The decision to sell SPI Cinemas was motivated by financial requirements and was not taken under political pressure, CEO Kiran Reddy told The Hindu on Wednesday. On Sunday, PVR Cinemas, India’s largest movie exhibitor, announced that it was purchasing a 71.7% stake, or 222,711 equity shares, in the South Indian theatre chain for Rs 633 crores.
Originally known as Sathyam Cinemas, the Chennai-headquartered SPI Cinemas has branches in Tamil Nadu, Telangana, Andhra Pradesh, Karnataka, Kerala and Mumbai.
In 2015, Reddy’s company was believed to have sold its Luxe multiplex to Jazz Cinemas under pressure from people close to the AIADMK. Jazz Cinemas is reportedly owned by a relative of an AIADMK leader who was close to the late Chief Minister J Jayalalithaa. When asked if political compulsions were a reason for the deal with PVR, he said, “Not this time. Not this time. Last time, yes.”
On the decision to sell, Reddy told The Hindu that the chain had seen “explosive growth” in the recent years, causing the company to borrow more money than its cash flow could generate.
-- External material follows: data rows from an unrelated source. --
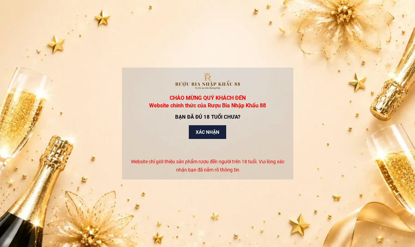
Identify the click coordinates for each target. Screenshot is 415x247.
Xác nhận (207, 132)
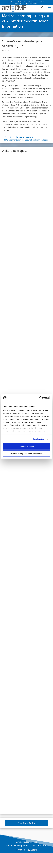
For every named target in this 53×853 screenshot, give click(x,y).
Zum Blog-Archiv (26, 823)
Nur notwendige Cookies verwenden (26, 454)
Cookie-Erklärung (39, 846)
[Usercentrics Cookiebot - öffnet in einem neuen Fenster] (39, 397)
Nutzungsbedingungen (17, 846)
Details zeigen (39, 439)
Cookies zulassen (26, 446)
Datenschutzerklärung (26, 842)
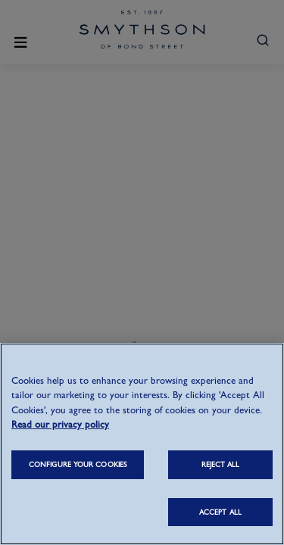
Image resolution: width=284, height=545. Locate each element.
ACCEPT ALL (220, 512)
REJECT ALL (220, 464)
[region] (142, 444)
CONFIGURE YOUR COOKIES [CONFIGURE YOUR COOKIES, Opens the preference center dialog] (77, 464)
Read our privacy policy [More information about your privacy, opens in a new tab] (60, 424)
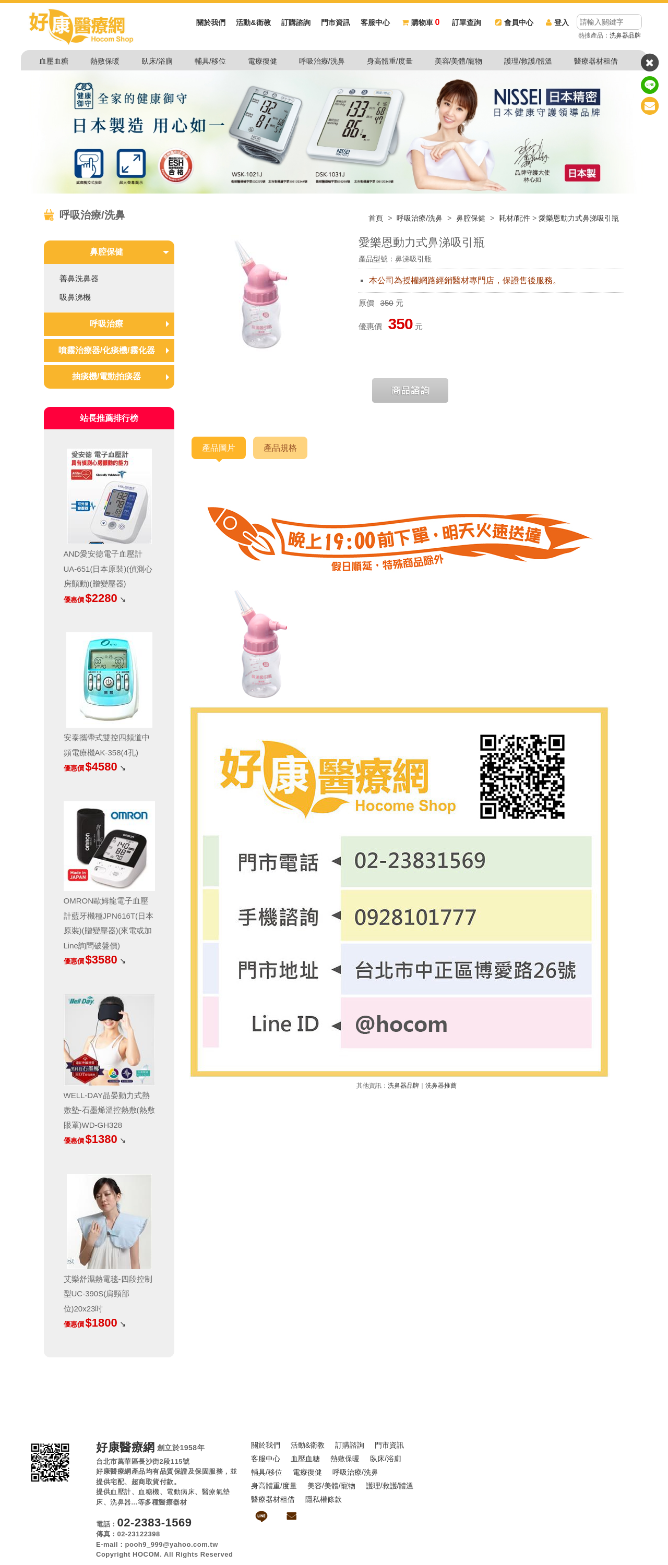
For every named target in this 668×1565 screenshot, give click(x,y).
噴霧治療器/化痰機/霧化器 (106, 350)
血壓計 (121, 1492)
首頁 (375, 218)
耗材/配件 (514, 218)
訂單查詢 (466, 22)
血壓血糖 (53, 61)
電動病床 (180, 1492)
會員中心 (514, 22)
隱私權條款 (323, 1499)
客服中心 (375, 22)
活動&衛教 (253, 22)
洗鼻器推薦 (441, 1085)
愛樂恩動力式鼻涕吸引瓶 (579, 218)
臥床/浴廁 (157, 61)
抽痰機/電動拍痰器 (106, 376)
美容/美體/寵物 (459, 61)
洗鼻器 (121, 1502)
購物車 (420, 22)
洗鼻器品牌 (625, 35)
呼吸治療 (106, 323)
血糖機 (149, 1492)
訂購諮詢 (296, 22)
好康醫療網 (125, 1447)
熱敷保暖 (105, 61)
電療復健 (262, 61)
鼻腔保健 (471, 218)
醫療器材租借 (596, 61)
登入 (557, 22)
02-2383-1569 (154, 1522)
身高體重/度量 (390, 61)
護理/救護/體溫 (528, 61)
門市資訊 (335, 22)
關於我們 (210, 22)
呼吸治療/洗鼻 (322, 61)
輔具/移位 (210, 61)
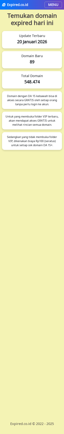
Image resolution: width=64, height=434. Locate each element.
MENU (53, 4)
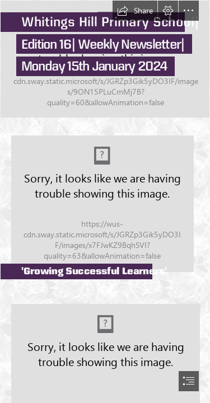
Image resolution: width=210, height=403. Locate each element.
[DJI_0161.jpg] (105, 59)
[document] (105, 201)
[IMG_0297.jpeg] (105, 200)
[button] (135, 11)
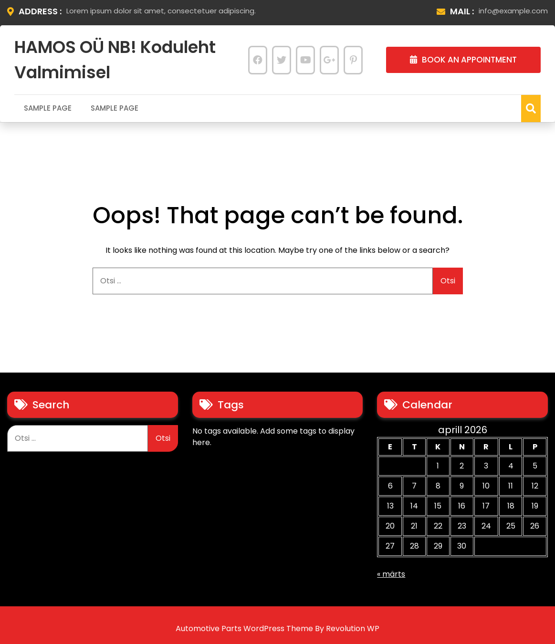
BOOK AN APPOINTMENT (463, 59)
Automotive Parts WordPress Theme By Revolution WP (277, 628)
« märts (391, 574)
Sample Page (48, 108)
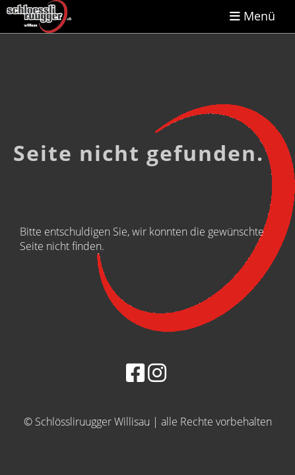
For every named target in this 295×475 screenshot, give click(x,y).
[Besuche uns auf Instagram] (157, 372)
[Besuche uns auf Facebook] (135, 372)
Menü (252, 16)
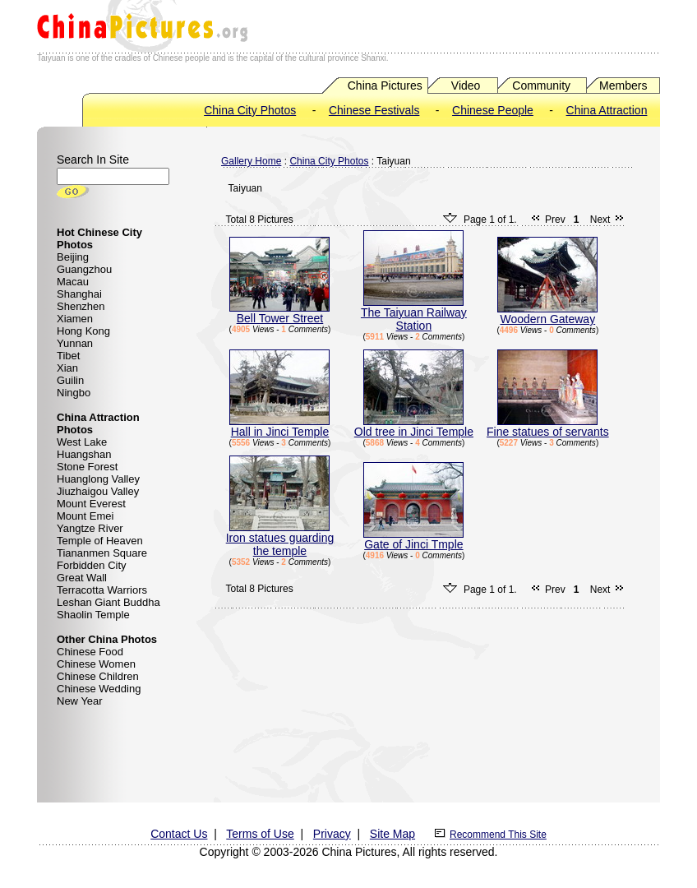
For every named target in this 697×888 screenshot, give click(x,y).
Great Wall (82, 577)
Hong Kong (83, 331)
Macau (73, 281)
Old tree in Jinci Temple (413, 426)
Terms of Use (259, 833)
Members (623, 85)
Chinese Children (98, 676)
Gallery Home (251, 161)
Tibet (68, 355)
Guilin (70, 380)
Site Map (392, 833)
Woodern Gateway (547, 314)
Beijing (73, 257)
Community (541, 85)
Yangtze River (90, 528)
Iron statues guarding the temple (280, 538)
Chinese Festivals (374, 110)
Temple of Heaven (100, 540)
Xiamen (75, 318)
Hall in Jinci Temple (279, 426)
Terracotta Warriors (102, 590)
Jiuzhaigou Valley (98, 491)
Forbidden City (92, 565)
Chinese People (492, 110)
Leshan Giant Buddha (108, 602)
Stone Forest (87, 466)
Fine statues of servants (548, 426)
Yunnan (75, 343)
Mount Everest (91, 503)
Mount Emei (85, 516)
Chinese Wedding (99, 688)
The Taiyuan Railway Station (414, 313)
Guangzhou (84, 269)
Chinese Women (96, 664)
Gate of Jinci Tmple (413, 539)
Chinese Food (90, 651)
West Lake (82, 442)
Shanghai (79, 294)
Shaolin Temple (93, 614)
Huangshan (84, 454)
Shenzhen (81, 306)
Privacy (332, 833)
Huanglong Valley (98, 479)
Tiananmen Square (102, 553)
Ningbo (73, 392)
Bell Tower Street (279, 313)
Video (466, 85)
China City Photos (250, 110)
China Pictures (385, 85)
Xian (67, 368)
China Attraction (607, 110)
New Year (80, 701)
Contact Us (178, 833)
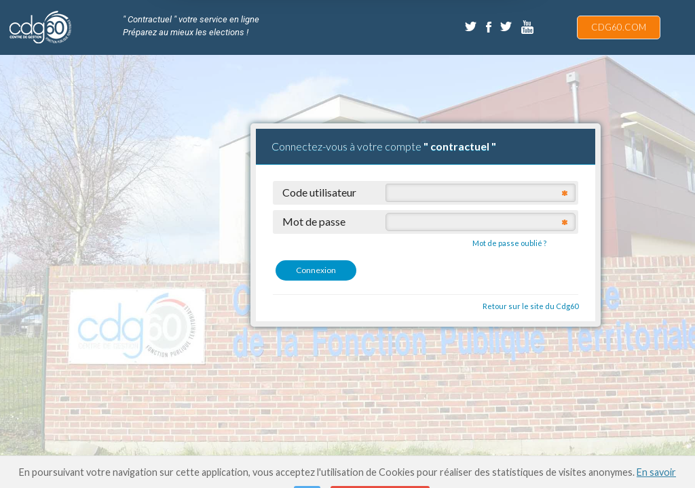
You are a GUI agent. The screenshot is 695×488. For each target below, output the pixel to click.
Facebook (489, 27)
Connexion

This raised the prospect of having to raise capital because Reddy said he wasn’t comfortable with the continuing debt. “I did not want to get to a stage where my own personal fears would come in the way of doing what is right for the business,” he added.
Reddy also gave the assurance that his involvement in SPI Cinemas would only increase after the proposed takeover.
The acquisition, which will increase PVR’s screen count to 706 across 60 cities, is scheduled to be completed within a year. News of the deal has generated mixed reactions on Twitter, with audiences expressing their loyalty to SPI Cinemas (and concern over the fate of the theatre chain’s iconic flavour-it-yourself popcorn).
Reddy assured that SPI cinemas would not be re-branded after the takeover and hailed the outpouring of support on social media. “The brand is in the hearts of the people and that’s something no one can take away,” he said.